Literature search and comparison of each single potentially disease relevant protein strengthens the reliability of our dataset by confirming their relation to the above-mentioned pathophysiologic changes in AVS. Chances are high, that proteins listed in our dataset but not yet connected to the disease might also play a role in the development of decompensated AVS.

In summary, our study provides a reproducible blueprint for quantitative proteomic analysis of FFPE human heart tissue samples. Furthermore, it could serve as a comprehensive proteomic resource for human atrial and ventricular tissue of patients with severe AVS and it shows a well selected list of potentially disease-related proteins, worth to be further investigated for a better understanding of the pathophysiology in the myocardium of AVS and the development of potential therapeutic and diagnostic strategies.

Limitations

The major limitation of our study was the lack of an internal healthy control.
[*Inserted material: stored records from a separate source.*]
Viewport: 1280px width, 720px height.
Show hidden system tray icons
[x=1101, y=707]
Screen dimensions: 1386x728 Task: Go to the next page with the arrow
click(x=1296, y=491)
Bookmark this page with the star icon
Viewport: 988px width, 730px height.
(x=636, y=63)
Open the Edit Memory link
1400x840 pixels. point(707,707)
To overcome this limitation and gain insight into the proteomic changes induced by AVS, we calculated the log2 fold change ratios between atria and ventricles of our diseased hearts and compared those to published ratios from three healthy hearts15. While we used tissue from the right atrium obtained during the cannulation procedure and subvalvular left ventricular myocardium from the septum, Doll et al. combined tissue from the left and right atrium and the atrial septum and tissue from the left and right ventricle and the ventricular septum respectively. This is indeed a source of error. However, principal component analysis of the 16 heart regions that were analyzed in Doll et al.’s publication indicated a much higher difference between atrial and ventricular regions together, than between the right, left and septal regions. We therefore assume a subordinate role for this error.
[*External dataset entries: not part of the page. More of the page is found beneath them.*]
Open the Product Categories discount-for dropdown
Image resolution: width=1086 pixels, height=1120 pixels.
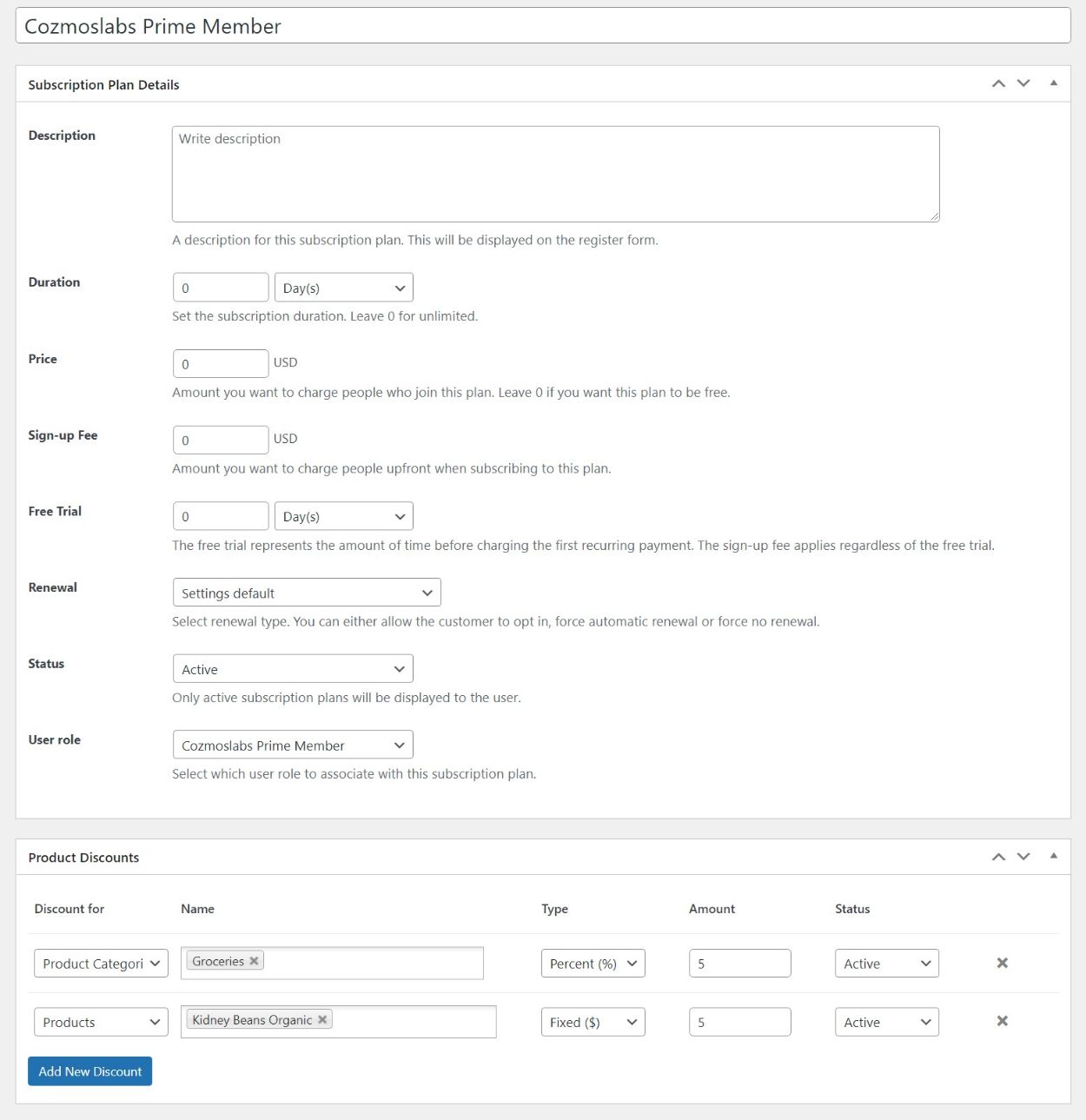click(101, 964)
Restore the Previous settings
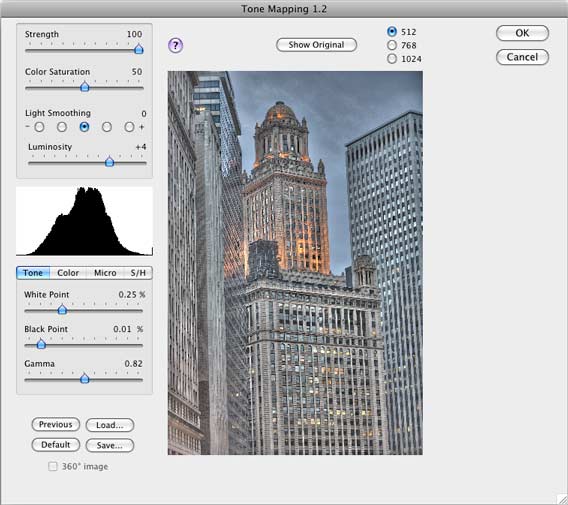 [56, 424]
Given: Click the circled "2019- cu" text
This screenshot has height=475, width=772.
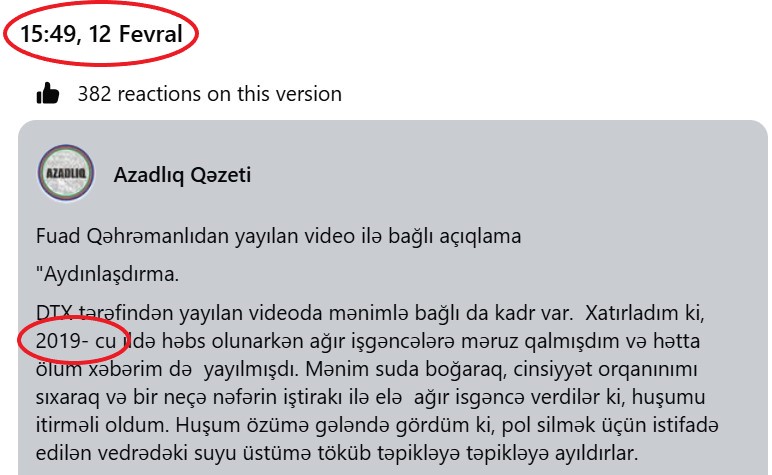Looking at the screenshot, I should [76, 341].
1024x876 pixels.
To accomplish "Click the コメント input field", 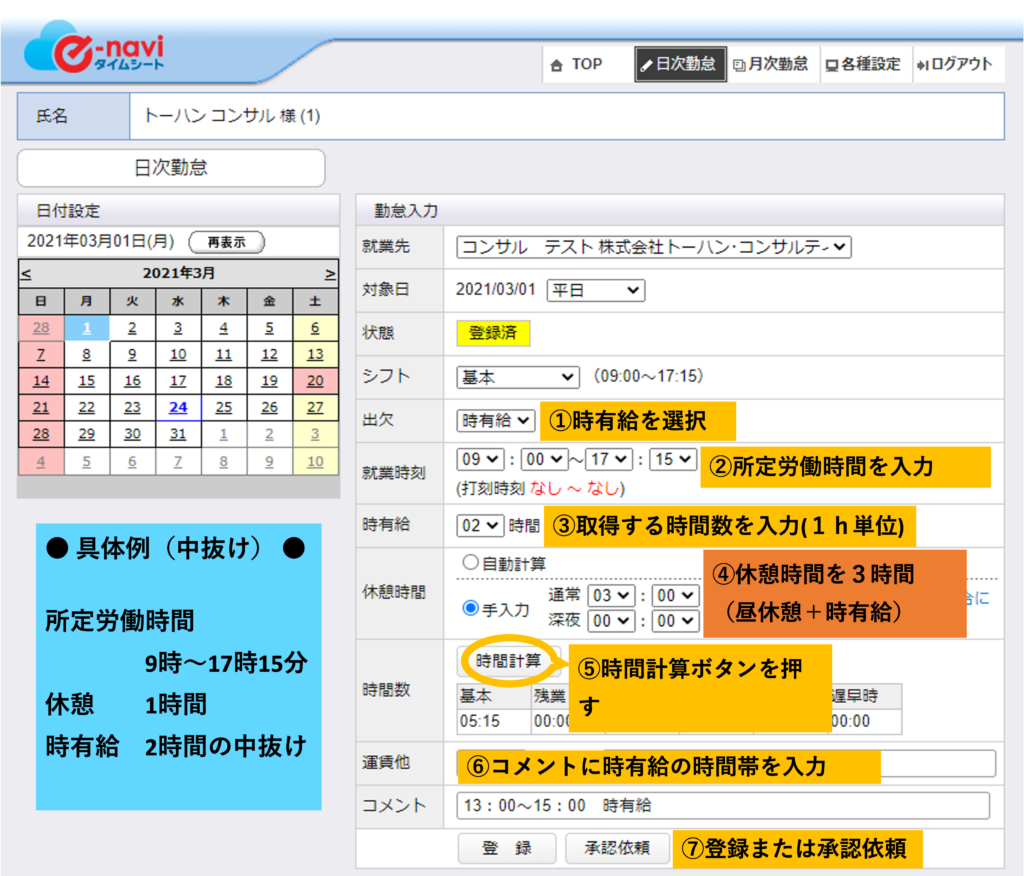I will 722,806.
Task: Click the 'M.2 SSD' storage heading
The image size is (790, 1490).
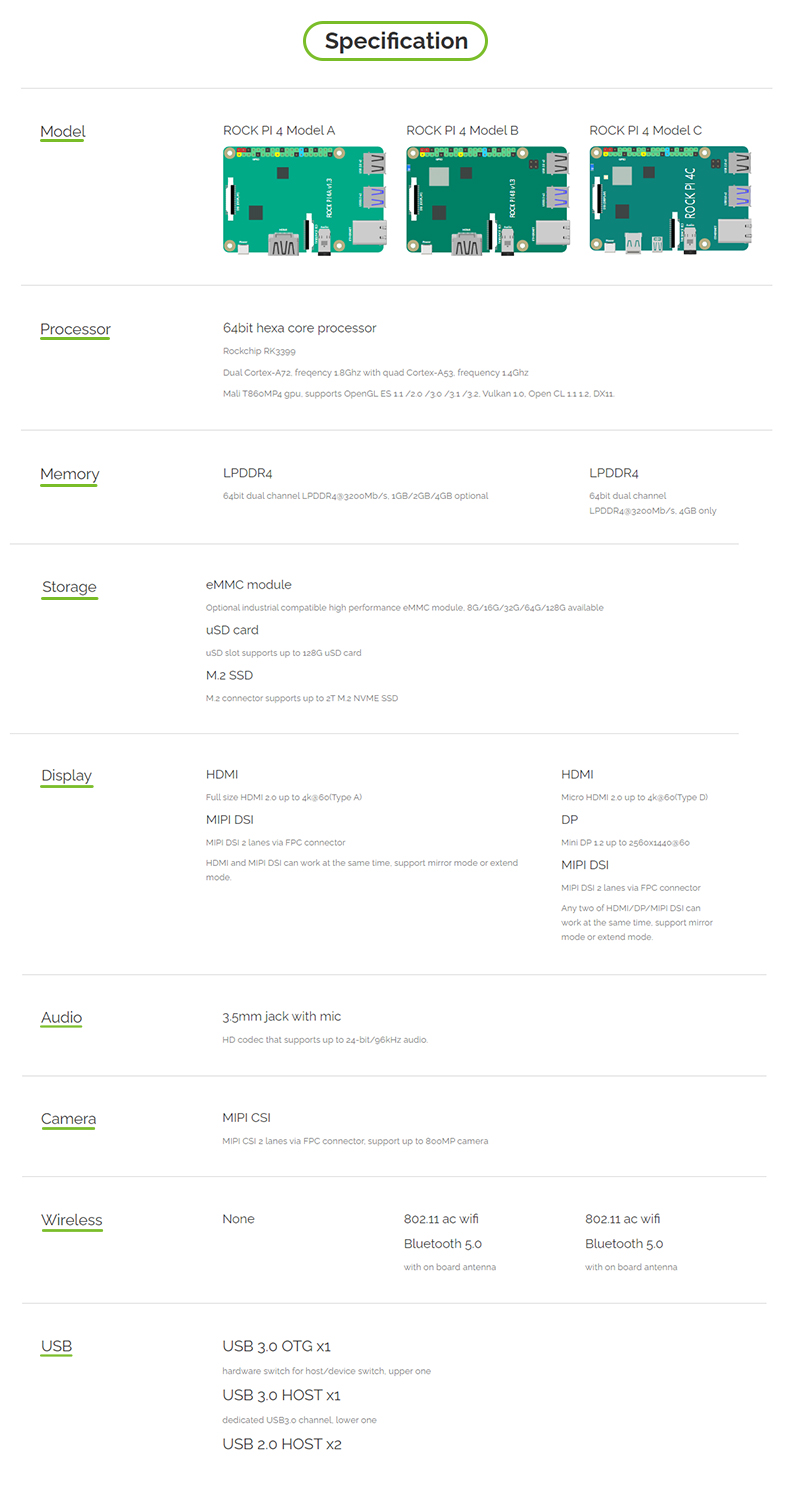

Another potential error is the difference between the protocols that were used for protein isolation and mass spectrometry. Our tissue was immediately fixed in formalin, and we used an internal SILAC standard, resulting in a ratio between heavy labeled proteins and FFPE tissue proteins. Doll et al.’s tissue was collected less than 72 h postmortem during an autopsy after a court order and proteins were measured directly without an internal SILAC standard. This resulted in 2164 quantifies proteins with 239 enriched in the atria and 54 enriched in the ventricles using our protocol, and in 11,236 quantified proteins with 1220 enriched in the atrium and 409 enriched in the ventricle. Doll et al.’s dataset shows a much higher resolution compared to ours and indeed it covers almost all of the proteins that we worked with, making it extremely suitable as a reference. However, a direct comparison between the proteins that were enriched in our ventricles to healthy ventricular protein would be misleading. Here we chose to compare the ratios of the atrium and the ventricle, which allows to neglect most procedural differences as those cut out. However, what our approach cannot correct for is selective recovery of individual parts of the protein population, as observed in kidney by Amarnani et al.45. In overrepresentation analysis, we used the complete lists of proteins, while for protein-to-protein comparison we only analyzed the proteins present in both studies.
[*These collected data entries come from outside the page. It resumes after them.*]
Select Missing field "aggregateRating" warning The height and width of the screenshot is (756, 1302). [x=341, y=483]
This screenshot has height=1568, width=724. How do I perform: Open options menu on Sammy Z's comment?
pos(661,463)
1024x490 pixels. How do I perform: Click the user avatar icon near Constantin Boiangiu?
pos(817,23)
Another limitation was that atrial fibrillation, arterial hypertension and ischemic heart disease of many patients might lead to confounding results, but statistical analysis of the proteome expression profiles of non-ischemic versus ischemic diseased hearts (Supplementary Tables 6 and 7) and with or without atrial fibrillation (Supplementary Table 5) did not provide any significant differences in protein abundance. Genetic hypertrophic obstructive cardiomyopathy, rheumatic disease and low flow aortic valve stenosis were excluded from the analysis. The normalization against atrial tissue hereby reduced potential bias from patient cohort specific differences such as age, sex and concomitant conditions (e.g., diabetes, medication).